2.25. Een en ander leidt tot de conclusie dat niet op basis van het huidige deskundigenrapport kan worden bepaald in hoeverre bij een overname door IAH naar redelijke verwachting IAH haar vordering op [gefailleerde] voldaan zou hebben gekregen, daarbij rekening houdend met een overnamesom van € 450.000,00.
2.26. De rechtbank ziet in het voorgaande aanleiding om de deskundige te verzoeken op een nader te bepalen terechtzitting zijn rapport te komen toelichten, waarbij hem in elk geval zal worden gevraagd hoe groot hij de kans acht dat IAH haar vordering op [gefailleerde] van € 1.169.886,00 na overname voldaan zou hebben gekregen als zij bij die overname een bedrag van € 450.000,00 zou hebben betaald.
Aansluitend aan de toelichting door de deskundige, die in het bijzijn van de partijen zal worden gegeven, zal - zo dit naar het oordeel van de rechtbank zinvol is - een comparitie van partijen worden gehouden om nadere inlichtingen van de partijen te verkrijgen en/of om te onderzoeken of zij het op één of meer onderdelen met elkaar eens kunnen worden.
2.27. De kosten die de deskundige zal moeten maken om ter terechtzitting zijn rapport toe te lichten zullen na afloop daarvan worden begroot. Zoals eerder is overwogen (rov. 2.22 van het tussenvonnis van 3 oktober 2007) dienen de alsdan te begroten kosten van dit aanvullend (mondeling) deskundigenbericht vooralsnog ten laste van IAH te komen.
2.28. Voor zover de partijen zich tijdens de eventuele comparitie op stukken willen beroepen zullen zij die uiterlijk twee weken tevoren in fotokopie aan de andere partij en aan de rechtbank toe moeten zenden.
2.29. Iedere verdere beslissing zal worden aangehouden.
3. De beslissing
De rechtbank
in conventie
3.1. verzoekt de eerder benoemde deskundige E.H.B. Schrijver, te verschijnen ter terechtzitting van mr.

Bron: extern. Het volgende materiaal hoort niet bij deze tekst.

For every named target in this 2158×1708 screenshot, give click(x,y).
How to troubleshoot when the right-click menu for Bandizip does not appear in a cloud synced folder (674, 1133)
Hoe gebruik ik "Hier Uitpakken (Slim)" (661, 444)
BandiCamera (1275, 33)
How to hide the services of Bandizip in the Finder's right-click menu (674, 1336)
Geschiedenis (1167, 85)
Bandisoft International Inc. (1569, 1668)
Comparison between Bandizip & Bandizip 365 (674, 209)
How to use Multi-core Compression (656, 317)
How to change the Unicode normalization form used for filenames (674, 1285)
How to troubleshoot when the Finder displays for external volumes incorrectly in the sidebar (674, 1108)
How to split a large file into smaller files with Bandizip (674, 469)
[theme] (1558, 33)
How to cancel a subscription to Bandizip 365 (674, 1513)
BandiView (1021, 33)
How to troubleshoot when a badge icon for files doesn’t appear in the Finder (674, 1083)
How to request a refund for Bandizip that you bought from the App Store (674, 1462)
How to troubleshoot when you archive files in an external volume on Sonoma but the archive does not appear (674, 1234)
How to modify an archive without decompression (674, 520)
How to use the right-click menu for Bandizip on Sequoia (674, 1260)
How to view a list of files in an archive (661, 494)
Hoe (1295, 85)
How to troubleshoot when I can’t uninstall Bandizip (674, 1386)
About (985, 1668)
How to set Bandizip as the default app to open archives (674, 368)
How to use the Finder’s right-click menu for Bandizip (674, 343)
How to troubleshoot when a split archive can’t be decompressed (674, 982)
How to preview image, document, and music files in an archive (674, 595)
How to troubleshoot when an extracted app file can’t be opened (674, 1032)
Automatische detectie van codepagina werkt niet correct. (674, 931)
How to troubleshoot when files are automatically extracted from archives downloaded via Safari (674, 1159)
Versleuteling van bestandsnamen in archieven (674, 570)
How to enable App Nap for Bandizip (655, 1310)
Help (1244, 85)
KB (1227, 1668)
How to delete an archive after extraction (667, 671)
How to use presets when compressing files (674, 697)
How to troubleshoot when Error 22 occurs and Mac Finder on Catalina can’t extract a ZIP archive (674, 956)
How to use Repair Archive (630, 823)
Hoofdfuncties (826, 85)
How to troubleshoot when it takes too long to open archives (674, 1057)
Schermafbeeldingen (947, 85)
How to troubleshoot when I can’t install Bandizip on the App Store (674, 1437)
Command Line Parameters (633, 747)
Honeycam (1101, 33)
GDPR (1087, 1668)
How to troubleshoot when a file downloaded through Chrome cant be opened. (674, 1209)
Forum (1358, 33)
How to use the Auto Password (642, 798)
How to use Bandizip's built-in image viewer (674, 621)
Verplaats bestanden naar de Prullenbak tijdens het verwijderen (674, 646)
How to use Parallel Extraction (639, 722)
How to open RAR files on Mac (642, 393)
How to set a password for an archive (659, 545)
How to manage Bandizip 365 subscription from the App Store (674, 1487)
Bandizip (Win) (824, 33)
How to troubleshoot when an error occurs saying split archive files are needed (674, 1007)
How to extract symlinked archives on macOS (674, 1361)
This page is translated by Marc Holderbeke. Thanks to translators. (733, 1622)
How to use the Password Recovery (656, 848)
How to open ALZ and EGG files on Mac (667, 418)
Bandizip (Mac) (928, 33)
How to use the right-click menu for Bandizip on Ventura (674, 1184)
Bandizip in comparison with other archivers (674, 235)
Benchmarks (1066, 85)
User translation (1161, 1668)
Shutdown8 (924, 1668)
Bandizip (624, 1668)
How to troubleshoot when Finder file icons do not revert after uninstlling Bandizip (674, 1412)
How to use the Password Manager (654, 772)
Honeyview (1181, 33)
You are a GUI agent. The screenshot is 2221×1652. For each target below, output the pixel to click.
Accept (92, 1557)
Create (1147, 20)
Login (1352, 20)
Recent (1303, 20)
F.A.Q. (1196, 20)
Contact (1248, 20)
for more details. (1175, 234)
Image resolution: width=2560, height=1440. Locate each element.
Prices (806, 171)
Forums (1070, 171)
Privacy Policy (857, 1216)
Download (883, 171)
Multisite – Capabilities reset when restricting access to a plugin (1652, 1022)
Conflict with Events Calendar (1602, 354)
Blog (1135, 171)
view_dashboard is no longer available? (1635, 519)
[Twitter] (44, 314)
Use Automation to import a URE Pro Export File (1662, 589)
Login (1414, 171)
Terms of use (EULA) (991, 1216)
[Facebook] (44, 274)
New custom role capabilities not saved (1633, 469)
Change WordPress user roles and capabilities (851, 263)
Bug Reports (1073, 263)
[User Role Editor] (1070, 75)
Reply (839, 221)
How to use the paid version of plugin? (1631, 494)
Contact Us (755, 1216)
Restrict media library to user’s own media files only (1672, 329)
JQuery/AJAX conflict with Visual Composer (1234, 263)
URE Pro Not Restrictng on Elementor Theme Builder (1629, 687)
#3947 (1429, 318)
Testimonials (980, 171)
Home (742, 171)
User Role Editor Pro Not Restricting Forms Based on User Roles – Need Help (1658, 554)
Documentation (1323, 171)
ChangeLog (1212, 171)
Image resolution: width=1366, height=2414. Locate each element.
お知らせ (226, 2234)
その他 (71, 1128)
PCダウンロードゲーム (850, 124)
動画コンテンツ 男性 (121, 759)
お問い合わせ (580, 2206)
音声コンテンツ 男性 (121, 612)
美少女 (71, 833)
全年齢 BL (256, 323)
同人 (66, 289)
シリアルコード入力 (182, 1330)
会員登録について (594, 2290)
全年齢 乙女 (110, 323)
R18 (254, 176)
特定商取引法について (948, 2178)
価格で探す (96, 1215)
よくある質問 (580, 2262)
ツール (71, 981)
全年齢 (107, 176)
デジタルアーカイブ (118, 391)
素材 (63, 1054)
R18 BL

D.T. Boks in het paleis van justitie te Arnhem aan de Walburgstraat 2-4 op 21 september 2010 van 13:00 tot 16:00, voor een nadere toelichting op de hiervoor, onder 2.21 en volgende, vermelde onderwerpen en ter beantwoording van de hiervoor, onder 2.26 vermelde vraag,
3.2. bepaalt dat mr. [X] q.q. en mr. [Y] daarbij in persoon aanwezig moeten zijn en dat IAH daarbij vertegenwoordigd moet zijn door iemand die van de zaak op de hoogte is en hetzij rechtens hetzij op grond van een bijzondere schriftelijke volmacht bevoegd is haar te vertegenwoordigen,
3.3. bepaalt dat de partij die op genoemd tijdstip niet kan verschijnen, binnen twee weken na de datum van dit vonnis schriftelijk en gemotiveerd aan de rechtbank ter attentie van de enquêtegriffie van de sector civiel (e-mail: rc.civiel.rb.arnhem@rechtspraak.nl)
- om een nadere dag- en uurbepaling dient te vragen onder opgave van de verhinderdata van alle partijen in de drie maanden volgend op de datum waarop nadere dag- en uurbepaling wordt verzocht,
3.4. bepaalt dat de griffier een kopie van dit vonnis aan de deskundige zal zenden,
3.5. houdt iedere verdere beslissing aan.
in reconventie
3.6. houdt iedere verdere beslissing aan.
Dit vonnis is gewezen door mr. D.T. Boks en in het openbaar uitgesproken op 19 mei 2010.